FUT surgeons have always since the past one decade put forth their vociferous points of view about poor yield. If you state a lie a thousand times, it takes control of your rational senses and creates a doubt in the mind of the surgical hair restoration researcher, the potential FUE client. The most respected surgeons in hair restoration surgery are still FUT surgeons. This is because they have been trading their wares for a longer span of time; FUE surgeons on the contrary have been in FUE practice only the duration of the existence of the technique and that is not too long ago. It is mostly junior surgeons who started doing FUE full time around 5-10 years back. A handful of surgeons like me who were FUT (strip) surgeons before, converted full time to FUE, taking the Big Leap of Faith.
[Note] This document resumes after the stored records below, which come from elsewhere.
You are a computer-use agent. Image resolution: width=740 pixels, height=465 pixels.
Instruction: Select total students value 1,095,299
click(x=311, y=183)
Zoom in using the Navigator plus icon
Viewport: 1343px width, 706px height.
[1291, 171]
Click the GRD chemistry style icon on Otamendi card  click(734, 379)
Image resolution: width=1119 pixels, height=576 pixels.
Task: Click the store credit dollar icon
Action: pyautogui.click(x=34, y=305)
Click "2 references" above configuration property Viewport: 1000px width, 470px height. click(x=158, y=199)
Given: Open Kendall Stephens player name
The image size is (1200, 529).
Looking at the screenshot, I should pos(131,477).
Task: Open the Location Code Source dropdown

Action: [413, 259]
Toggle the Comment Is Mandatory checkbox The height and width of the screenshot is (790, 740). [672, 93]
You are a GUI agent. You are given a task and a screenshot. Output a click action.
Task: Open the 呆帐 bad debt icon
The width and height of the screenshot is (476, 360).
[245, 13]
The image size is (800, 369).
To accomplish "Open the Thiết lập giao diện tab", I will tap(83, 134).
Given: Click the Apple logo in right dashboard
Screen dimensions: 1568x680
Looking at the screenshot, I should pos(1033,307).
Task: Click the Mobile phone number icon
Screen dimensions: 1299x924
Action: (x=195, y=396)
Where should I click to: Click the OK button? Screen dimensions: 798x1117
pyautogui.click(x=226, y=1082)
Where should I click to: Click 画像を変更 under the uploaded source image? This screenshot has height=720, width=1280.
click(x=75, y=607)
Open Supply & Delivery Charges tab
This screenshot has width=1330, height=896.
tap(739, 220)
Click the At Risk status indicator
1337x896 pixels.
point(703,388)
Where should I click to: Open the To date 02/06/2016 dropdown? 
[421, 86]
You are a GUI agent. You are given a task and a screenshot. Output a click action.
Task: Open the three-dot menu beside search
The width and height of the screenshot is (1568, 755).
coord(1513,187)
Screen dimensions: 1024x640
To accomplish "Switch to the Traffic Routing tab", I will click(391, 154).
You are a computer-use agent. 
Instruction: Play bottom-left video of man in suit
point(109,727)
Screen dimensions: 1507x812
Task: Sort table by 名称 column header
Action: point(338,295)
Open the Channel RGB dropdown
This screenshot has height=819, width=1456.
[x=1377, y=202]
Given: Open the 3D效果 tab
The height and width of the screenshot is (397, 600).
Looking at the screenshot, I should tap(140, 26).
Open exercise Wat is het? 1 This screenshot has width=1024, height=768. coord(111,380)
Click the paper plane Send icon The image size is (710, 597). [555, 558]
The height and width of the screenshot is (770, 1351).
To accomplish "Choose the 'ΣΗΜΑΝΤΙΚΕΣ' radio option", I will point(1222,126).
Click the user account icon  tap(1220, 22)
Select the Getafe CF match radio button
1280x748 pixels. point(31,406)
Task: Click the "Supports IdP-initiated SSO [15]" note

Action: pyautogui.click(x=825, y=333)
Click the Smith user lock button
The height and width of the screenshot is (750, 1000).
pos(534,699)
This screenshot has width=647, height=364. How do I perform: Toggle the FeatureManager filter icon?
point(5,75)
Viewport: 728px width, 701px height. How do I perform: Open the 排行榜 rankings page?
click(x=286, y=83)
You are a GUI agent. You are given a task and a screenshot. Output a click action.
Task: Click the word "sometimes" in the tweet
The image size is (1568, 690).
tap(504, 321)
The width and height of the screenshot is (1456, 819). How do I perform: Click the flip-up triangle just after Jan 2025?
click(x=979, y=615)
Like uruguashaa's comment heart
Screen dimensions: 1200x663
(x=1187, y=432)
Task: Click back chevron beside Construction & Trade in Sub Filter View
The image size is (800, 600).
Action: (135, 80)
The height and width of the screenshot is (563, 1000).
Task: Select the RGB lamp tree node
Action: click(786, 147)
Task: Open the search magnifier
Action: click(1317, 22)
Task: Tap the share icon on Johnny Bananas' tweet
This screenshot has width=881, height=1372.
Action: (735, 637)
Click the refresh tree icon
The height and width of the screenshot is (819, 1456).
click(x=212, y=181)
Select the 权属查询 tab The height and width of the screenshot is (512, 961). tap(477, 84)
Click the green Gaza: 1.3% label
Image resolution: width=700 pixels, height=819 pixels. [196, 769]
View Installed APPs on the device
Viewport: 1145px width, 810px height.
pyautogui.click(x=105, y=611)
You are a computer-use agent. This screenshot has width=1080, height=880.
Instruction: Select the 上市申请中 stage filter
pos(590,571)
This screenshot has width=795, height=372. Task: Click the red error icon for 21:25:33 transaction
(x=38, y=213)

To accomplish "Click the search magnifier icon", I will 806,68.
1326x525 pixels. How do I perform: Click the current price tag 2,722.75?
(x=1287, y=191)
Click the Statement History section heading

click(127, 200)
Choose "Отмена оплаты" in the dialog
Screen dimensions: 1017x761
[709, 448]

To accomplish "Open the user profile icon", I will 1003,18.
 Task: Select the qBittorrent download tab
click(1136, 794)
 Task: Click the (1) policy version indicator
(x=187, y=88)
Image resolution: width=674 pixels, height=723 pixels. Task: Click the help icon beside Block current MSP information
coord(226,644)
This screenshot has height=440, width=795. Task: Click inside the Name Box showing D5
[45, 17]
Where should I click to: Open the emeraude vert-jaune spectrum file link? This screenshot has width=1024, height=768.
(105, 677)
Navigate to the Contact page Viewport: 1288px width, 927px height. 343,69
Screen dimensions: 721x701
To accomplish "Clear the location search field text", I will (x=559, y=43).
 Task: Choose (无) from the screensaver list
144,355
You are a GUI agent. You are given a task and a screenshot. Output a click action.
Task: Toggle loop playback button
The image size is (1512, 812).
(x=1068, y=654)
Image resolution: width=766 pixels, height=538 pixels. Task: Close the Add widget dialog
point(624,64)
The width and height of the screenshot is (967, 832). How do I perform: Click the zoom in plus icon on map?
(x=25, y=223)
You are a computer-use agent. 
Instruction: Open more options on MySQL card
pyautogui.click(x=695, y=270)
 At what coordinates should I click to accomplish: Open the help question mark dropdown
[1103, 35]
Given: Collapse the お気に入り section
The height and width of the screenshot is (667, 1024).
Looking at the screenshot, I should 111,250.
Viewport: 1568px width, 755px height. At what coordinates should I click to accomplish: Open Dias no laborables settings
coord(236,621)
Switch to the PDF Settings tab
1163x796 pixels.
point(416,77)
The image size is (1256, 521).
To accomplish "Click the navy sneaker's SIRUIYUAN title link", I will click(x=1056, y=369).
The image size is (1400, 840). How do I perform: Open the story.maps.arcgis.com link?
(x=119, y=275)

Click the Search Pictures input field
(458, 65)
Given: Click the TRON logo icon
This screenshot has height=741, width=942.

So as a community we are relatively new.
The reason such jaded arguments are finding ground in the hair loss domain is not long to seek- it is due to the fact that FUE is a demanding speciality where the surgeon has to spend most of his time with the patient. I know very few surgeons like me do the harvesting and other important parts of the FUE procedure themselves, not leaving it to the technicians. No-one who has a running practice would like to risk it by taking the Big Switch. So to stay relevant, one has to argue the advantages of your own technique and the chief argument that will hurt is that ‘FUE gives poor yield’.
I would like to counter this misconception thus-
- When FUT surgeons say FUE gives poor yield, who are they comparing with? You have to compare your FUT yield with the yield of the better FUE clinics and not your own FUE skills for fairness' sake.
- How much time in harvesting the FUT grafts is spent by surgeons? What is their strip harvest time? What is the time spent for slivering the strip and dissecting the grafts? Does the doctor do the slivering and dissection of grafts? Or their technicians? Is this their best practice? In FUE I do the entire harvesting myself- dissection and graft preparation. So why does this make my technique inferior.
- When a strip is harvested, how many hair in it are in the phase where they will withstand transfer following dissection?
- Can the telogen/catagen hair that are essential components of any strip be dissected safely and transplanted?
- If no, how many such hairs are wasted?
- Do they grow back?
- What is the ratio of good grafts available to the hair that cannot be transplanted and are confined to the bin? We all know that around 15% of hairs in the scalp are in the growing phase (also in the strip) and hence difficult to dissect out from the strip while slivering it.
- If not, is this not far greater a wastage than the 2-5% transection of grafts in FUE technique?
- Do FUE transected grafts grow back? Yes they do since they are transected within the body (in vivo) and not outside when the strip is out of the body (in vitro).
- Moreover, when we take the strip from the back of the head, to relax the edges of the resultant wound, we undermine the skin around and stitch the 2 ends in close approximation. The skin that moves in to close the edges without tension has to come from somewhere. Or is this new skin added? Where does it come from? Does it come from the crown region of the scalp? So, is it not a fact that to close the strip, the area of the crown expands by as much as the area of the strip? Will we need more grafts to cover this larger area of expanded crown?
Does this decrease the permanent zone from which permanent grafts are taken for FUE?
How then can we argue that FUT gives greater yield? Answers to these questions are only common sense!